In assenza di una specifica norma legislativa che regoli i rapporti tra rito ordinario e speciale sul “contenzioso elettorale”, non può che prevalere - qualora sussista la connessione tra gli atti - il “contenzioso elettorale”, ispirato alla logica di rapidità dei giudizi. Trova difatti applicazione il principio secondo cui, quando una controversia riguardi, comunque, la materia elettorale, rileva la necessità di definire rapidamente quali siano le autorità titolari di poteri pubblici nell’assetto costituzionale. E questo vale anche se siano stati contestualmente impugnati altri atti per illegittimità derivata, di cui si prospetti una sostanziale unicità procedimentale.

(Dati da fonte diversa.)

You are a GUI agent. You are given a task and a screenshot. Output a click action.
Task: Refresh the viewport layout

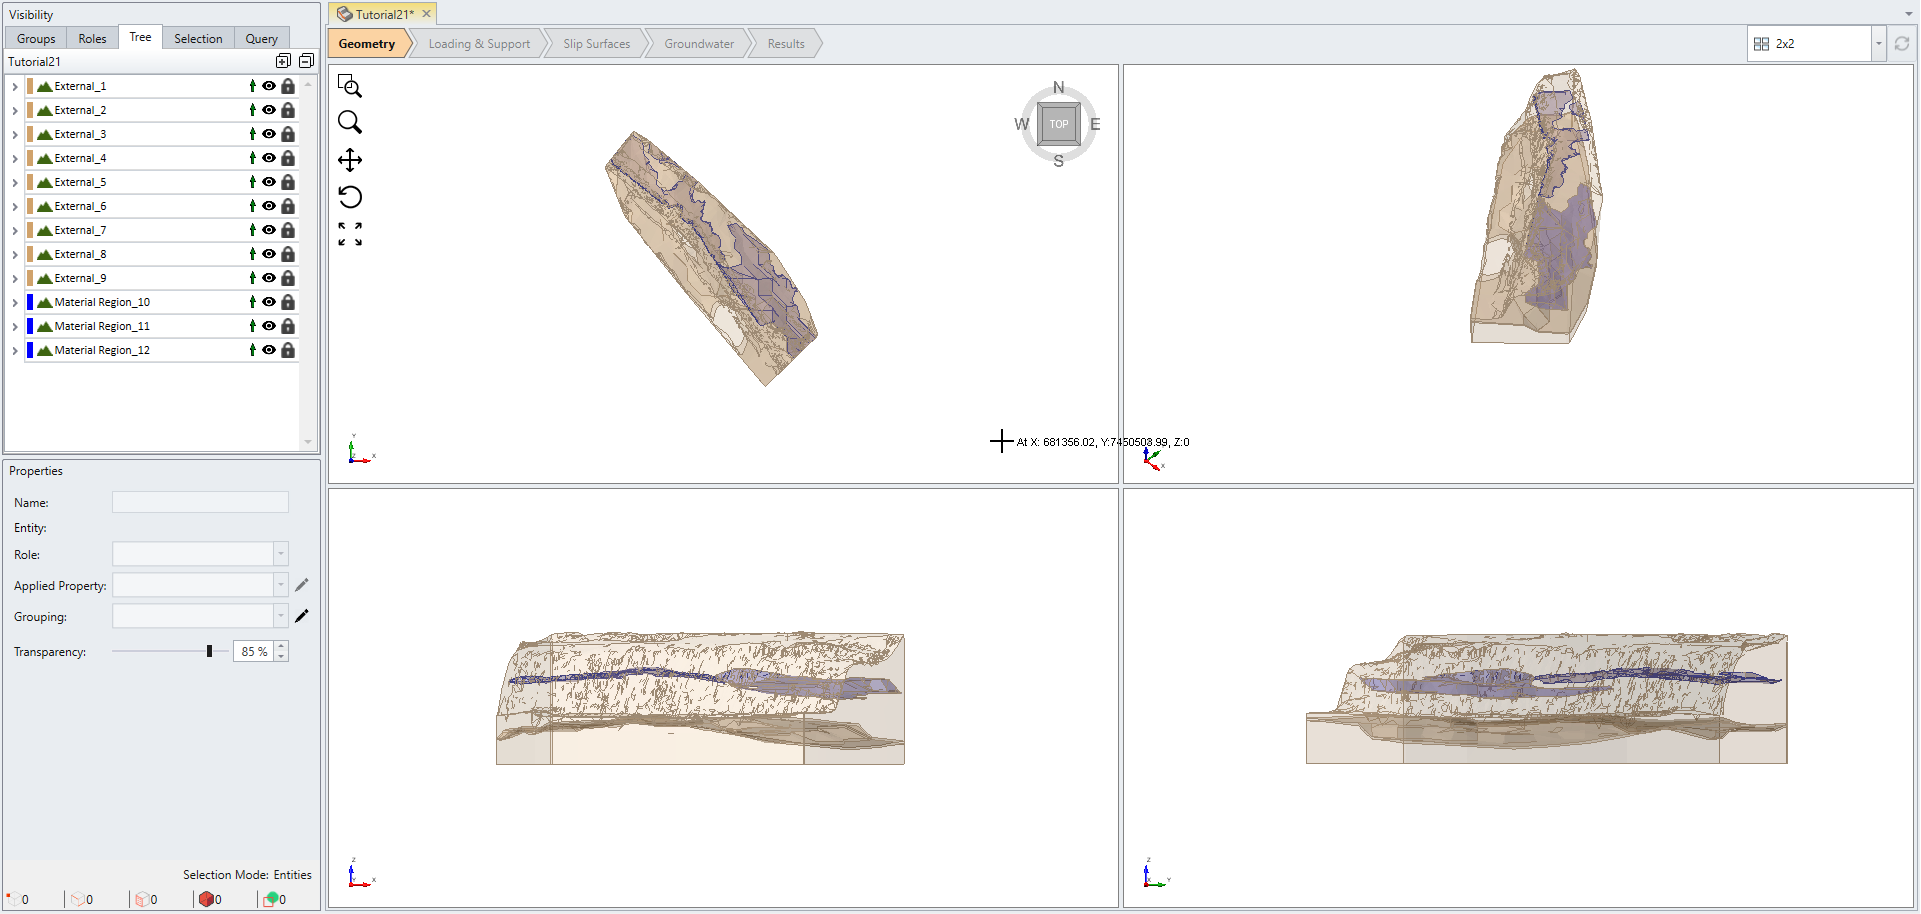1903,43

Ed ancora, la sospensione ex art. 11 comma 1 D.Lgs. n. 235/2011, di colui che abbia riportato – come nell’ipotesi de quo – una condanna in primo grado per il delitto di abuso d’ufficio, opera di diritto, nel senso che inibisce lo svolgimento delle funzioni pubbliche pur se essa non è dichiarata in sede giudiziaria o in sede amministrativa. In altri termini, l’inibizione all’esercizio della carica pubblica è un effetto automatico della sentenza di condanna e non discende dall’atto del Prefetto (che accerta la sussistenza della causa di sospensione, al fine di renderla nota agli organi che hanno convalidato l’elezione o deliberato la nomina), tanto che neppure l’atto va notificato all’interessato.
Sono questi i proncipi che si evincono dalla sentenza n. 862 del 5 ottobre 2017, resa dal Tar per la Calabria, Sezione Staccata Reggio Calabria.